**** Fragmento del texto ****
El amor después del amor: elogio del lugar común. Por Javier Martínez Ramacciotti para Bitácora de vuelo

“Al final ella muere y él se queda solo,
aunque en realidad se había quedado solo varios años antes
de la muerte de ella, de Emilia.
Pongamos que ella se llama o e llamaba Emilia y que él se llama, se llamaba o se sigue llamando Julio
Julio y Emilia. Al final Emilia muere y Julio no muere. El resto es literatura.”
Bonsai, Alejandro Zambra 

Dos personas se conocen. Son extrañas la una a la otra, pero un equívoco les hace pensar que ya se habían visto alguna vez. Es como si desde siempre hubieran estado esperando reconocerse. El destino no existe, obvio, somos grandes, pero no importa, lo que importa es el “como sí”; en ese símil se encuentra el pasaje con el que se entra a la intimidad, siempre retraída, de las personas. Dos personas se conocen “como si” se conocieran, y recomienzan en una fiesta una charla interrumpida vaya uno a saber desde cuándo. Después, previsiblemente, comienzan a verse y salir; entonces, igualmente de esperable, construyen una relación que el relato de la nouvelle nos deja espiar en fragmentos dispersos, sin unidad narrativa que los articule en una secuencia límpida, lisa y llanamente porque no existen secuencias puras en una relación sino flashes que se alumbran a la distancia y cuya colisión de claroscuros configuran el cuadro desmenuzado que, por pereza, nominamos “una relación”. Luego, sin grandes sorpresas, no es este un relato de sobresaltos, es más bien una narración honesta, digo, luego, se separan. Las razones son tan oscuras como banales, tan extrañas como superficiales, tan enigmáticas como obvias: así como dos personas se encuentran, del mismo modo un día notan que sus cuerpos están un centímetro más alejados que antes y descubren que ese centímetro es insalvable. No hay tragedia, hay cuerpos que un día se encontraron “como si” se conocieran y luego tomaron caminos separados “como si” no lo hicieran. Listo. Fin del misterio.
**** Listado almacenado ****
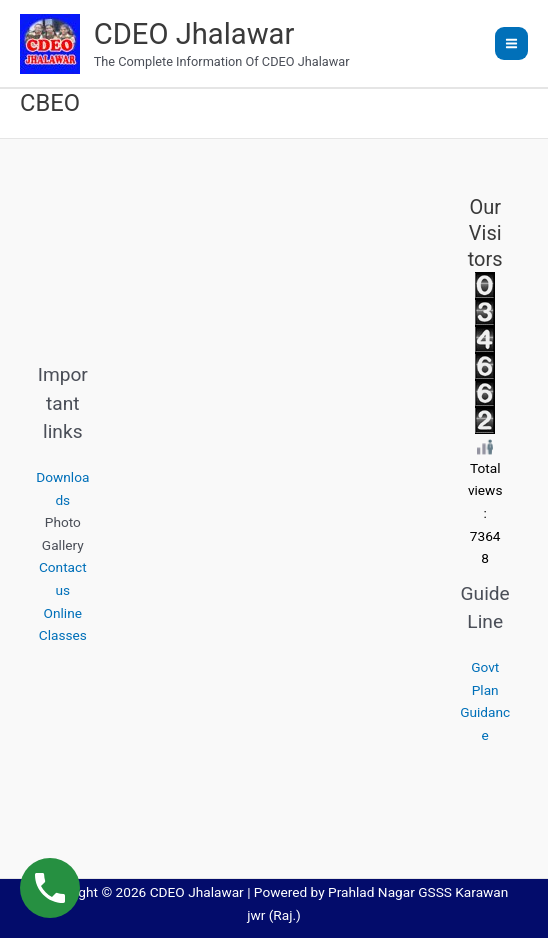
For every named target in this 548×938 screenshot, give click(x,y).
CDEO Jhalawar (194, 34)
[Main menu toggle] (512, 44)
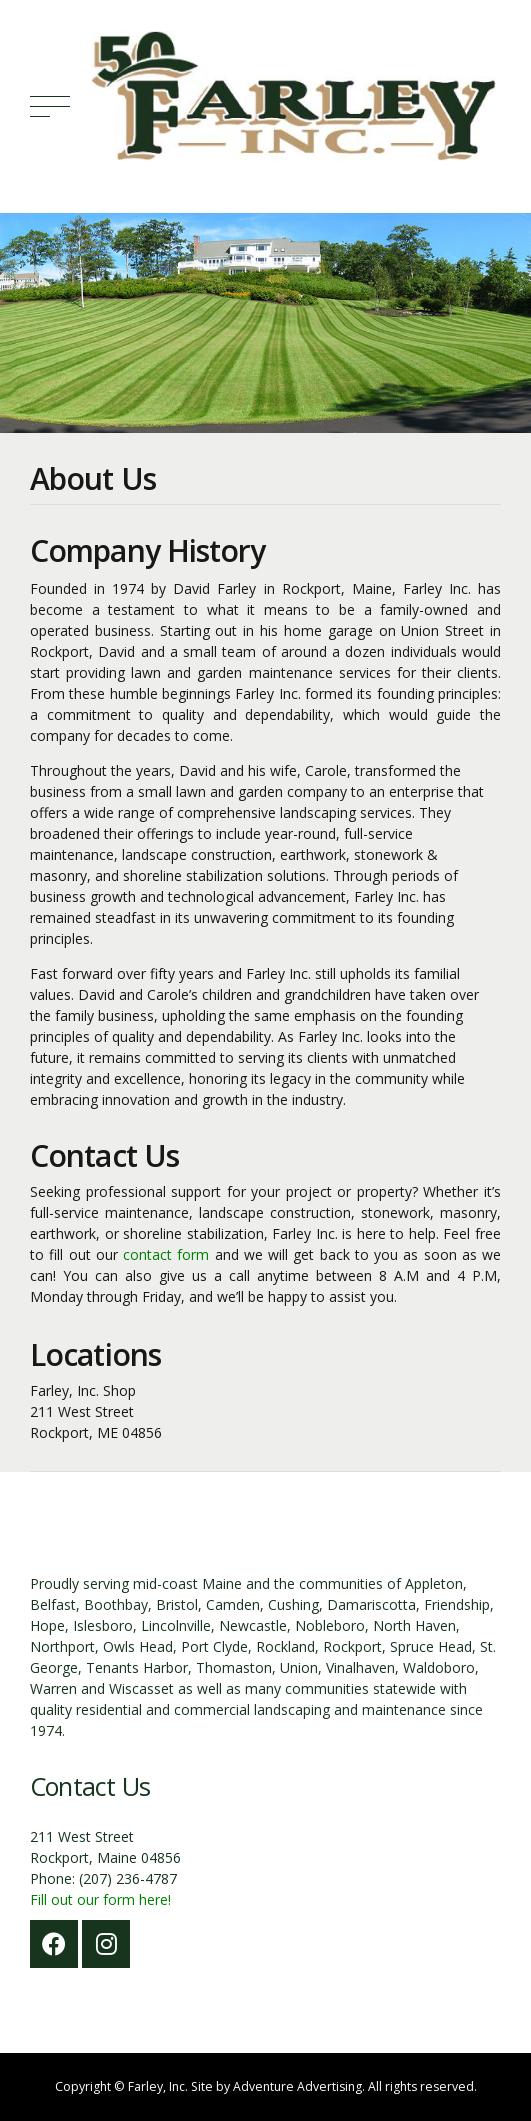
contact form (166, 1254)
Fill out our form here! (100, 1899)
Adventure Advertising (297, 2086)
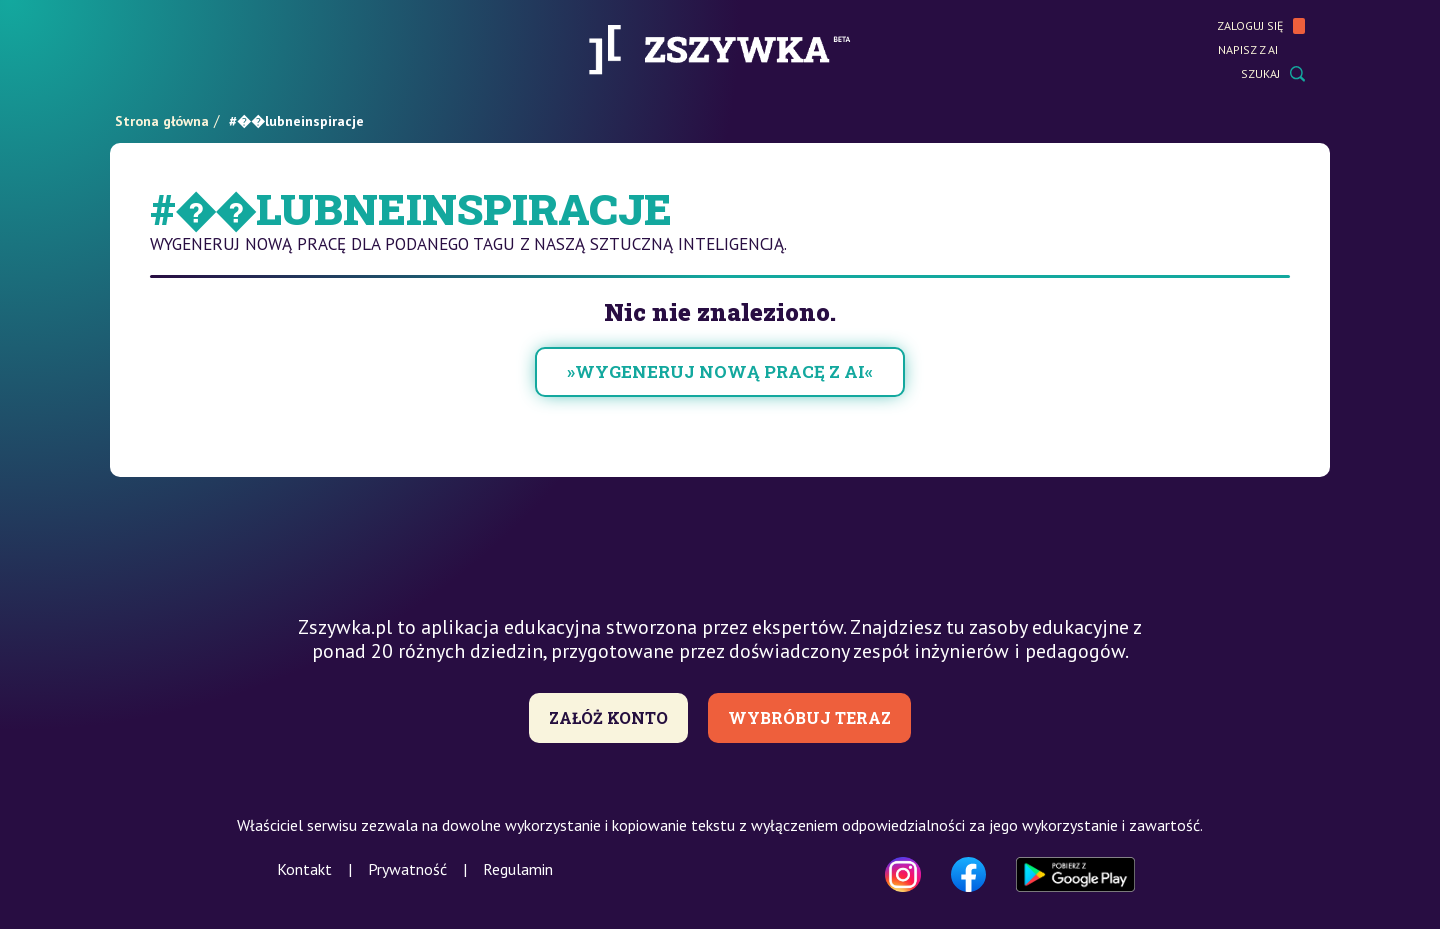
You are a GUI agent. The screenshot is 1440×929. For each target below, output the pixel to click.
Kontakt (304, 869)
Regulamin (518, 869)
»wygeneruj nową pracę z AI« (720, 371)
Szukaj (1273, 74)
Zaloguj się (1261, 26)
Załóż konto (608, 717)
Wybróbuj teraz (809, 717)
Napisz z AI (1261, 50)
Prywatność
****
--- Ejercicio propuesto ---
Actualiza el pasaje del texto sobre el amor después del amor que abre con las palabras que contienen "El amor después" y cierra con "ella, de Emilia.": reprodúcelo cambiando "muerte" por "partida".

--- Resultado obtenido ---
El amor después del amor: elogio del lugar común. Por Javier Martínez Ramacciotti para Bitácora de vuelo

“Al final ella muere y él se queda solo,
aunque en realidad se había quedado solo varios años antes
de la partida de ella, de Emilia.